---------- Selected passage ----------

[Date Prev][Date Next] [Chronological] [Thread] [Top]

Re: Thoughts on simple paged search results



At 09:24 PM 2002-01-05, Debajyoti Bera wrote:
>Hi
>        I thought of working on implementing OpenLDAP paged search result. I am 
>jotting down my observations and thoughts below.
>        Its clear that such a facility can't be built in to ldapsearch without 
>support from backend. So primarily some backend routines are to be written to 
>support some sort of range search. Now OpenLDAP supports a large number of 
>backends, but it seems that the major ones are back-ldbm and back-bdb. 
>However, back-bdb is still in rapid stages of development (implementation of 
>indices are currently being carried out), so back-ldbm may be the place to 
>start with.
>        Now, the ldapsearch routine just calls the appropriate search function for 
>the specified backend and passes it all the search paramaters alongwith 
>(connection *conn, operation *op). The cursors of the databases can be used to 
>store the point from which search for the next set of results can be started.

---------- Source data ----------

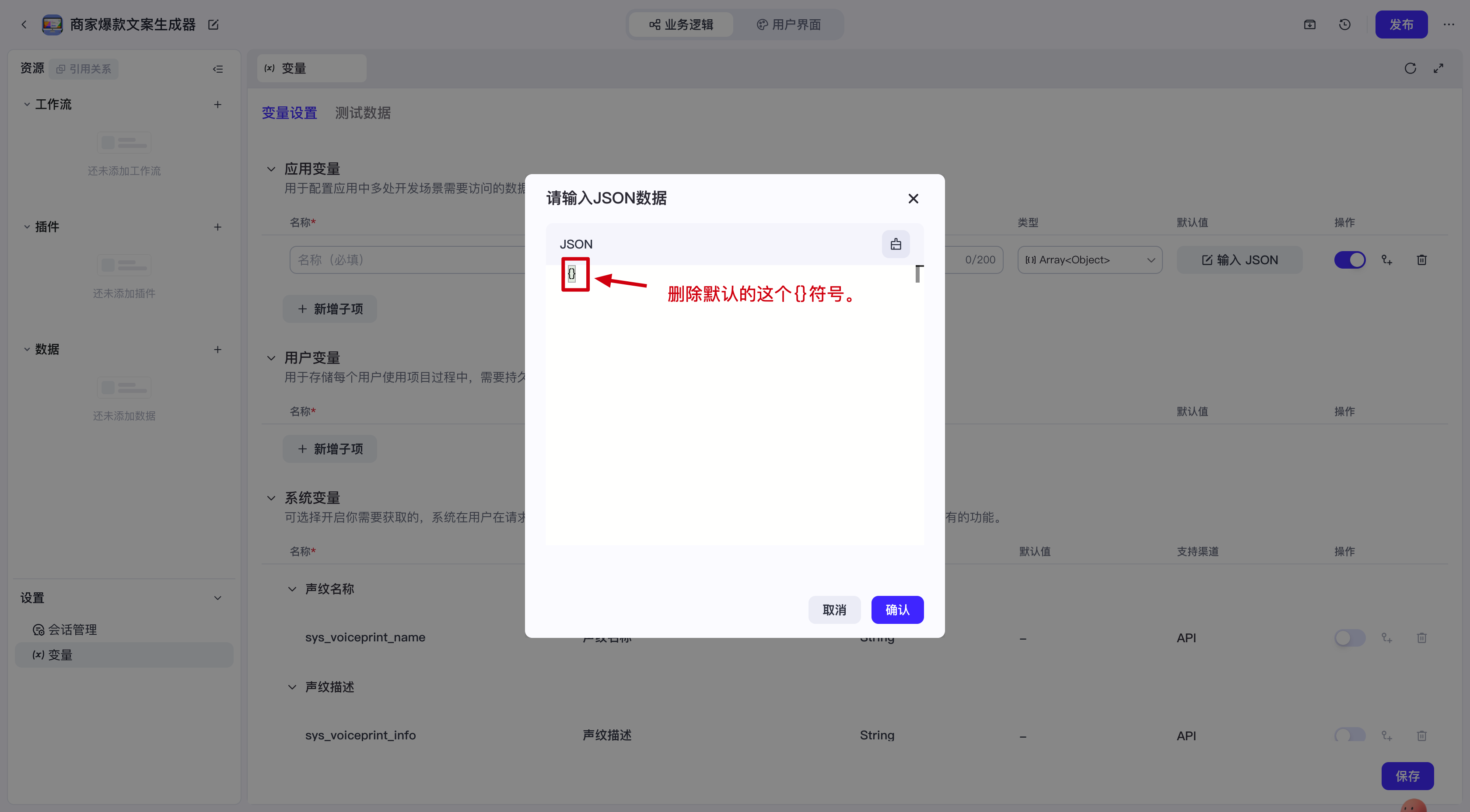Enable the sys_voiceprint_name toggle

click(1350, 637)
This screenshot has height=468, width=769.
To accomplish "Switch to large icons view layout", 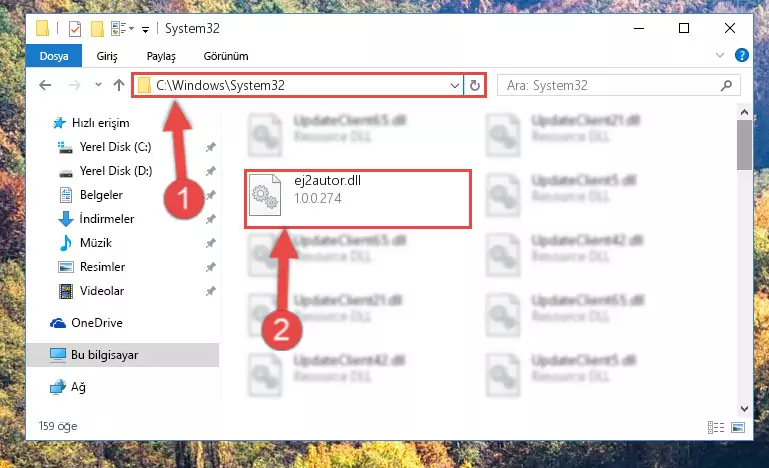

----------

Goals:
a. Reproduce the paged search post from "At 09:24 PM" up to and including "back-ldbm and back-bdb.".
b. In the paged search post, what could be used to store the point from which the search for the next set of results can start?
c. List every navigation link shown in square brackets at the top of the paged search post.
The data above is separate material from the paged search post.

Solution set:
a.
At 09:24 PM 2002-01-05, Debajyoti Bera wrote:
>Hi
>        I thought of working on implementing OpenLDAP paged search result. I am 
>jotting down my observations and thoughts below.
>        Its clear that such a facility can't be built in to ldapsearch without 
>support from backend. So primarily some backend routines are to be written to 
>support some sort of range search. Now OpenLDAP supports a large number of 
>backends, but it seems that the major ones are back-ldbm and back-bdb.

b. The cursors of the databases.

c. Date Prev, Date Next, Chronological, Thread, Top